California has changed dramatically since 1941 when Carl and Margaret Karcher scraped together about $325 to start a hot-dog cart in Los Angeles — a precursor to a drive-through restaurant they later opened in Anaheim and which grew into the Carl’s Jr. fast-food empire.
You’ve got to love the entrepreneurial story that surrounds their success and what it said about California in its heyday. California has beckoned many Midwesterners — and people from every part of America and the globe — not just because of its pleasant weather, but because of a culture of openness that allowed creative people to go as far as their ideas would take them. Unfortunately, people with energy and creativity are now likely to go elsewhere, to places where the state government has different attitudes toward the private sector.
Indeed, Carl’s Jr.’s parent company, CKE Restaurants, is likely to move its headquarters to Texas and is undergoing a rapid expansion of restaurants in the Lone Star State. Right before the budget circus got going Wednesday, CKE’s CEO Andrew Puzder spoke at the California Chamber of Commerce, blocks from the Capitol dome. Like most of us, Puzder loves California and has no interest in leaving it, but he told harrowing tales about doing business in a state that has gone from an entrepreneurial heaven to a bureaucratic nightmare.
“It costs us $250,000 more to build one California restaurant than in Texas,” he said. “And once it is opened, we’re not allowed to run it.” This explains why Carl’s is opening 300 restaurants in Texas and only maintaining its presence in California. Texas has lower taxes than California, but the reason for the shift has more to do with regulation and with the attitude of the respective governments.
Puzder complained about the permitting process here, where it takes eight months to two years to open a new restaurant compared with an average of six weeks in Texas. Once the restaurant is open, Puzder said, the store’s general managers are not allowed to run the business as if they own it. If a busload of customers comes to a store, these general managers must sit back and do nothing if they are on a break period. Most states have 40-hour work week requirements, meaning that employees are paid overtime after exceeding 40 hours of work in a single week. In California it is based on a eight-hour workday, which limits the ability of managers to work, say, six hours one day and 10 hours the next day.

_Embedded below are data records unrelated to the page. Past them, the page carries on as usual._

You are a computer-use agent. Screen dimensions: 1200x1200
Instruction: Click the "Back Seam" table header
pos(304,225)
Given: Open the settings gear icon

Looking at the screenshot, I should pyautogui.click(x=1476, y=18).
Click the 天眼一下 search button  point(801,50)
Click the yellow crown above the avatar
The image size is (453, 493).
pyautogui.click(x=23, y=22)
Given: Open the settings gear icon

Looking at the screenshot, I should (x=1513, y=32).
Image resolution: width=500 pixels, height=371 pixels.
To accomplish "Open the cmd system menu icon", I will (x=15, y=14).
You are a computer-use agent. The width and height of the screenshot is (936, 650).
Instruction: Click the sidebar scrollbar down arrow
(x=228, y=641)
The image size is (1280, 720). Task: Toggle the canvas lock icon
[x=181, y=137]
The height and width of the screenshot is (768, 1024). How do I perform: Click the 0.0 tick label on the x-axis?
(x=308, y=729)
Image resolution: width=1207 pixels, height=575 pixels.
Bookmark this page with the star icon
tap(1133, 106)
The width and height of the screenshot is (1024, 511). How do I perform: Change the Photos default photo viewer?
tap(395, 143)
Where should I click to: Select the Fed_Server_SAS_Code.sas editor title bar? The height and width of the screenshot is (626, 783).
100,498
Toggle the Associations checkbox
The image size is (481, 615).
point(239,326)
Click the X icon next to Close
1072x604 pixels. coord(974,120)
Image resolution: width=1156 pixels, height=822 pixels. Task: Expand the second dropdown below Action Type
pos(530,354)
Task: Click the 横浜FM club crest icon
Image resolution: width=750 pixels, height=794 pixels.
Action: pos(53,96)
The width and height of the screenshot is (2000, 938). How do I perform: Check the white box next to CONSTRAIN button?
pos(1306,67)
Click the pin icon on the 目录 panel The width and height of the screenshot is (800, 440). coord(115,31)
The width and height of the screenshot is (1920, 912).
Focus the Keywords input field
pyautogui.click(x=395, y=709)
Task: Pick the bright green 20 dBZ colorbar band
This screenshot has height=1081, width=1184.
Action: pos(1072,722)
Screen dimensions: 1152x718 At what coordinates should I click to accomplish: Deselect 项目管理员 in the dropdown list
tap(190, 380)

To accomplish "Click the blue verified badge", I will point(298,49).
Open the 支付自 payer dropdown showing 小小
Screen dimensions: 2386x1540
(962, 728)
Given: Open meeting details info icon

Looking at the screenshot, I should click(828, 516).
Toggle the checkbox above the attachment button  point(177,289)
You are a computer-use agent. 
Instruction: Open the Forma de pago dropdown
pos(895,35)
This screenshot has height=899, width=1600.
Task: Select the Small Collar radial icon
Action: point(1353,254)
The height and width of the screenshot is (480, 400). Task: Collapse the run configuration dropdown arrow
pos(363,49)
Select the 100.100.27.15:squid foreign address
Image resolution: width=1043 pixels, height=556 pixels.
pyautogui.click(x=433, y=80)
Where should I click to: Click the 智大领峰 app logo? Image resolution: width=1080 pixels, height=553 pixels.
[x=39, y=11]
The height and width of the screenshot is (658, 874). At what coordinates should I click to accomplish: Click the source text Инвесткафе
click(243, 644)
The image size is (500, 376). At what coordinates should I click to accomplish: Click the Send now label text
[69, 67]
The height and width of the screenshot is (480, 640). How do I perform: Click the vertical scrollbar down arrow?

Puzder complains about these industrial-era requirements that impede flexibility and harm customer service. He wonders how all these nonsensical rules teach people about being independent from the government rather than dependent on it. I’d argue that the rules are designed specifically to impede private enterprise and to hobble entrepreneurship. After all, the unions, trial attorneys and liberal legislators writing these rules believe that government is the answer to most problems and that private industry is a cancer.
“We can bring economic prosperity back to this state,” Puzder added. “We don’t need to be stimulated. We don’t need to be subsidized. We need to be left alone.”
California officials mock such sentiments, just as they routinely mock Texas. But which state do you think will recover more quickly and better accommodates the dreams of today’s version of the Karchers?